Pacific Fibre, backed by Rod Drury, Stephen Tindall and Sam Morgan, was a $400 million submarine cable project that intended to link New Zealand with Australia and the US, but it was shelved last year.
State Owned Enterprise Kordia also had a project to build trans-Tasman cable called Optikor, but that too was shelved. Chief executive Scott Bartlett told Computerworld last week that the company did not intend to revive the project.
"The reality is building a second submarine cable is critical for the country but it's so difficult commercially to get off the ground," he says.
He says that when Pacific Fibre was announced, Optikor lost its potential customer base.
"Pacific Fibre was just so much sexier. Kordia had done so much work, it had done desktop surveys which cost about a million bucks, it was a whole lot of work to get that point and the customers were lining up [before Pacific Fibre].
"I think I am saying that if Pacific Fibre hadn't come along then on balance Optikor probably would have gotten away."
There have been other proposals for a second international cable, including a suggestion from Kim Dotcom that he might revive the Pacific Fibre project, and a South Pacific project call Hawaiki Submarine Cable that would link New Zealand and Australia with several Pacific islands by the end of 2014.
TUANZ mixed reaction
In a blog post TUANZ CEO Paul Brislen has mixed views on the announcement.
"While it's only a memo of understanding (MoU) at this point, the $70m build probably will go ahead as it makes good business sense," he writes.
"However it does make it more difficult to build a direct NZ-US cable in the future, under the current conditions."
"A trans-Tasman pipe means we're more likely to continue accessing content that's already stored in Australia and so strengthen Australia's role as the local hub.
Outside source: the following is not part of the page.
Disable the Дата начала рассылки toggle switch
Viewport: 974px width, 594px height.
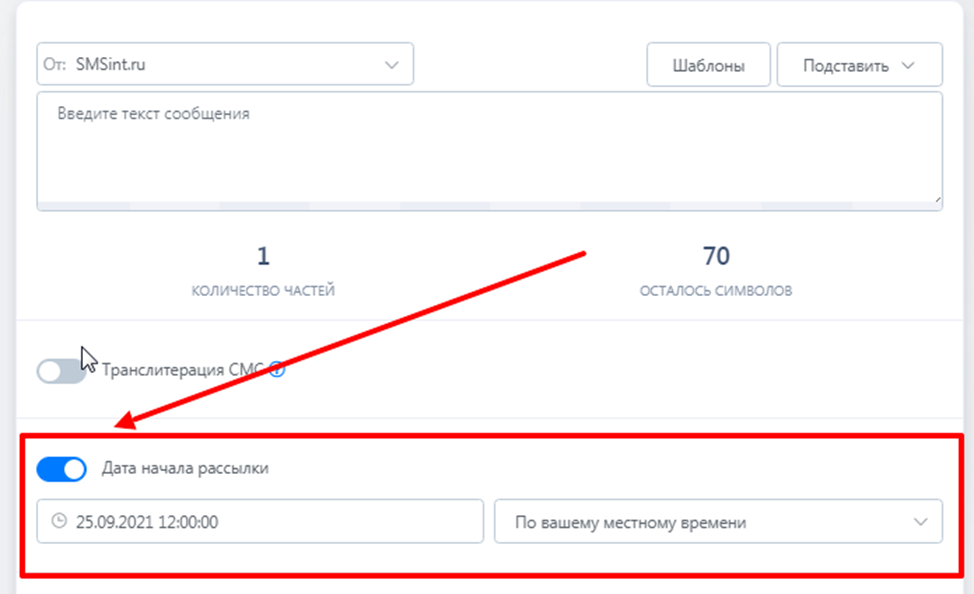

I can see a future where the Southern Cross Cable has expired and any replacement is a direct link from Australia to the US rather than via New Zealand. That would condemn us to a world where data connections to North America have to go the long way round, increasing latency issues and ping times and decreasing our desirability as a destination for hosting content."
Brislen says TUANZ wants to understand how the cable will be wholesaled, more about Telecom's shareholding in competing cables (TGA and Southern Cross) and where it will land.